• **Extracted text**
====
2. Set up an Azure Blob Storage account and upload a subset of the New York taxi dataset (e.g., `trip_data.csv` and `trip_fare.csv`).
3. Create an Azure Databricks workspace and launch a small cluster with PySpark installed.
4. Mount the Blob Storage container to your Databricks workspace using the `abfss` protocol or a SAS token.
5. Verify that PySpark is working by running a simple script to print "Hello, PySpark!"

---

### **Step 2: Loading and Exploring the Data**
**Story:**  
With the environment ready, you load the dataset into PySpark DataFrames. The dataset contains information about taxi trips, including pickup/dropoff locations, timestamps, trip distances, fares, and payment types. You begin by exploring the data to understand its structure and identify any quality issues.

**Mini Tasks:**
1. Load a subset of the `trip_data.csv` and `trip_fare.csv` files from Blob Storage into PySpark DataFrames.
2. Print the schema of both DataFrames to understand the column names and data types.
3. Check for missing values and duplicates in the dataset.
4. Display the first 5 rows of each DataFrame to get a sense of the data.

---

### **Step 3: Data Cleaning and Transformation**
**Story:**  
You notice some inconsistencies in the data, such as missing values in the `passenger_count` column and incorrect timestamps. You decide to clean the data by removing invalid records and transforming columns into the correct formats.

**Mini Tasks:**
1. Drop rows with missing values in critical columns like `pickup_datetime`, `dropoff_datetime`, and `trip_distance`.
2. Convert the `pickup_datetime` and `dropoff_datetime` columns to timestamp format.
3. Filter out rows where `trip_distance` is 0 or negative.
4. Create a new column `trip_duration` by calculating the difference between `dropoff_datetime` and `pickup_datetime`.

---

### **Step 4: Joining Datasets**
**Story:**  
To get a complete picture of each trip, you decide to join the `trip_data` and `trip_fare` DataFrames using a common key, such as `medallion` and `hack_license`. This will allow you to analyze both trip details and fare information together.

**Mini Tasks:**
1. Identify the common columns between `trip_data` and `trip_fare` DataFrames.
2. Perform an inner join on the two DataFrames using the common columns.
3. Verify the join by checking the row count and inspecting the resulting DataFrame.

---

### **Step 5: Analyzing the Data**
**Story:**  
With the cleaned and joined dataset, you start analyzing it to uncover insights. You focus on answering key questions, such as:
- What is the average trip duration and fare?
====
• **Information supplied**

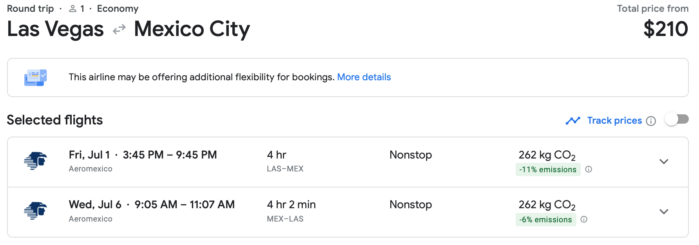Image resolution: width=699 pixels, height=245 pixels.
Task: Click the Aeromexico logo on Jul 1 flight
Action: (36, 161)
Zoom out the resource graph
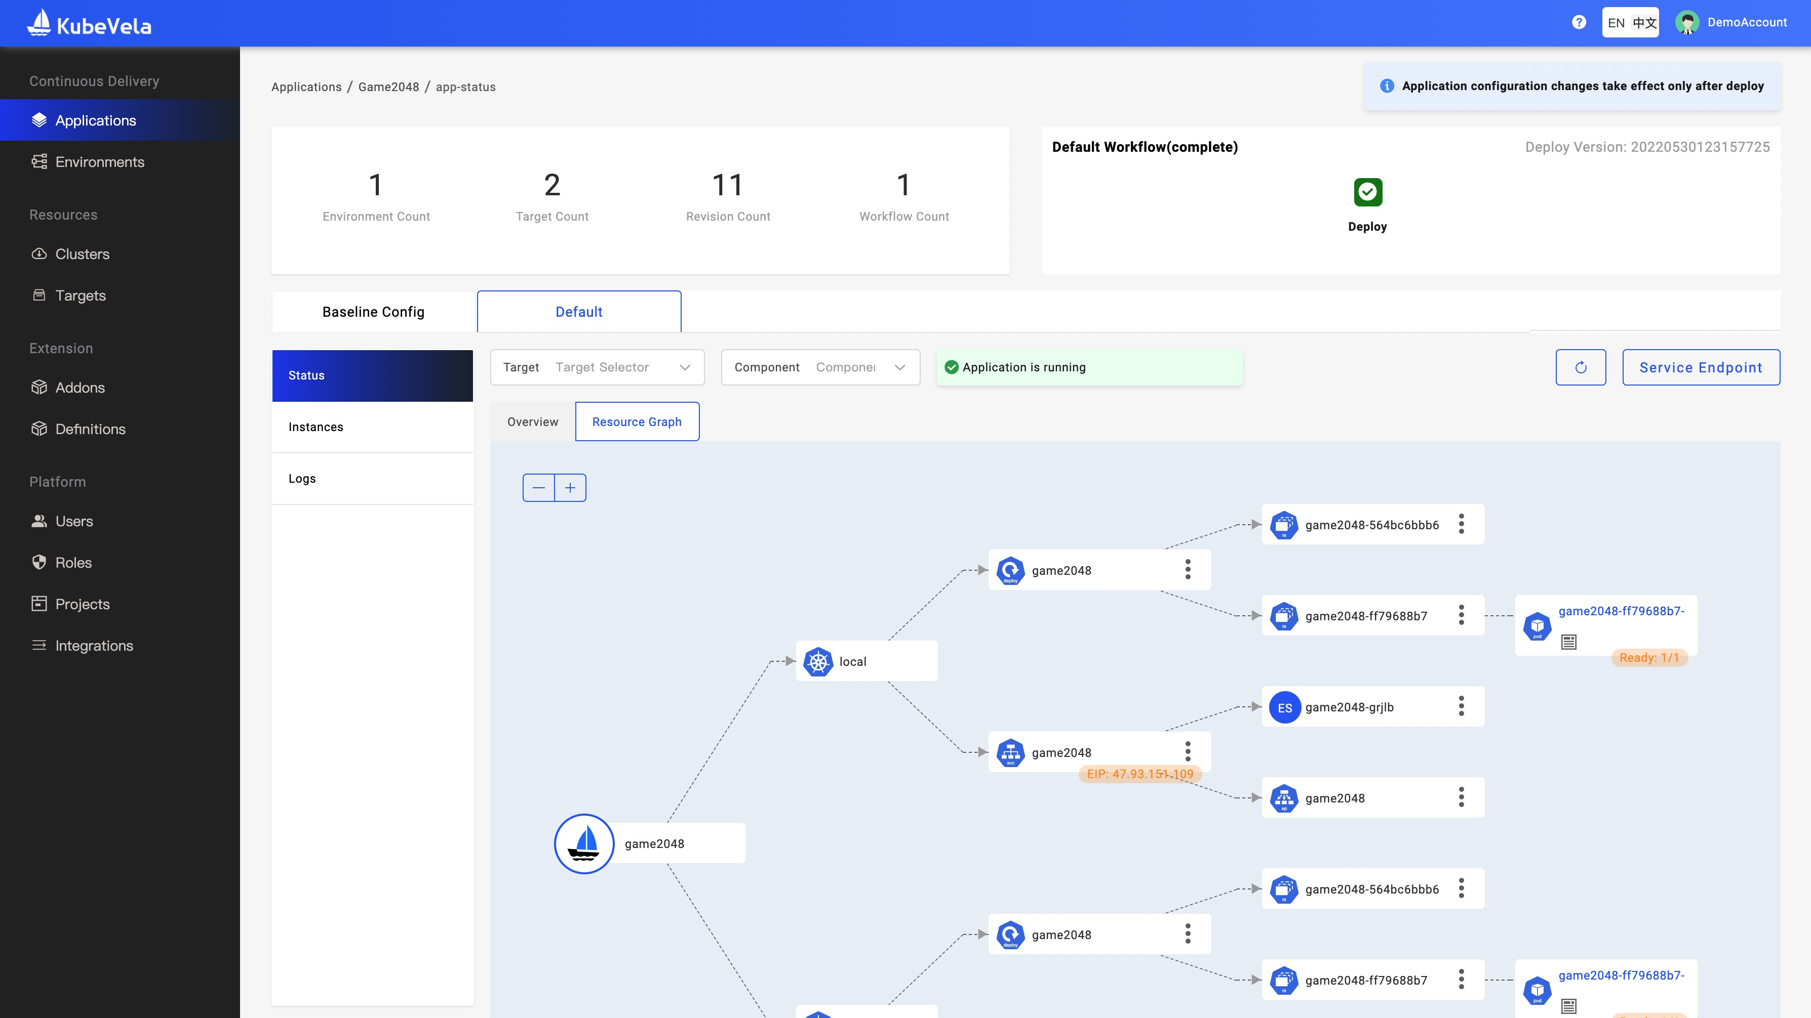 click(539, 488)
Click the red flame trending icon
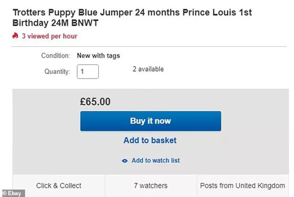 [15, 36]
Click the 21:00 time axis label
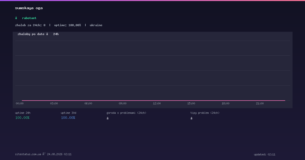The image size is (305, 160). (x=260, y=103)
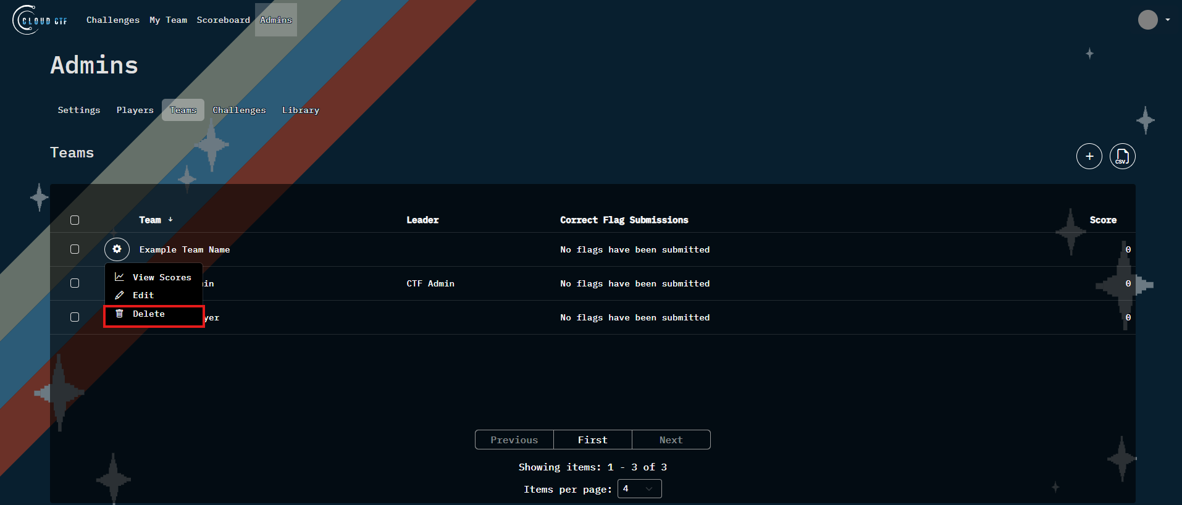Click the Edit pencil icon
Viewport: 1182px width, 505px height.
(x=120, y=295)
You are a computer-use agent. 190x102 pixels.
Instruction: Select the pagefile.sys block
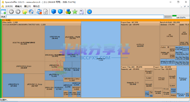[101, 59]
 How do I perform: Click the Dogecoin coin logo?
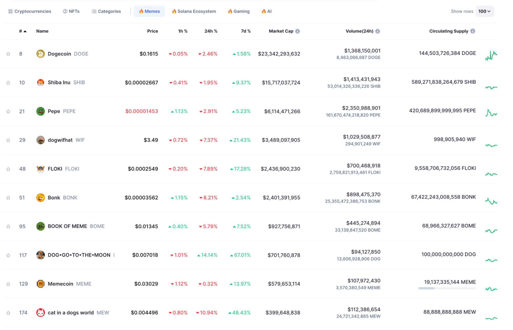[41, 54]

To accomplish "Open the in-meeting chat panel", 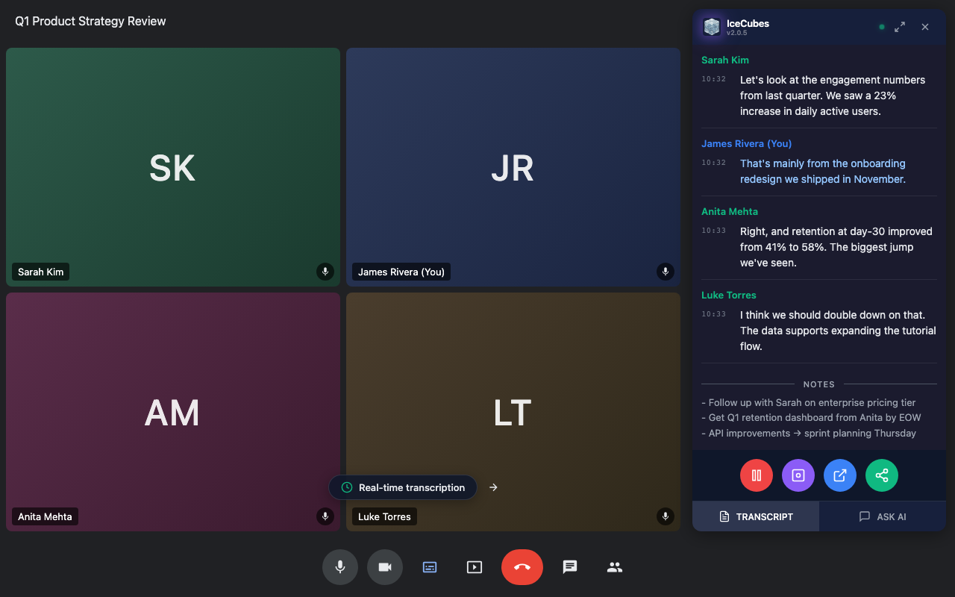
====
• **Instruction A**
Summarize the taxi data tutorial in two sentences.
• **Instruction B**
Convert the part of the records that opens with the line containing "You are a computer-use agent. 190x102 pixels." and runs through the end of the records into a JSON list of strings, one string per line. Leave out blank lines and the pictures.
The text and the records were taken from different sources.

• **Complete response A**
The tutorial sets up an Azure Blob Storage account and a Databricks workspace. It then loads the New York taxi trip and fare files into PySpark DataFrames, explores and cleans them, joins them on common columns, and begins analyzing questions such as the average trip duration and fare.

• **Complete response B**
[
  "You are a computer-use agent. 190x102 pixels.",
  "Instruction: Select the pagefile.sys block",
  "[101, 59]",
  " How do I perform: Click the Dogecoin coin logo?",
  "[41, 54]",
  "To accomplish \"Open the in-meeting chat panel\", "
]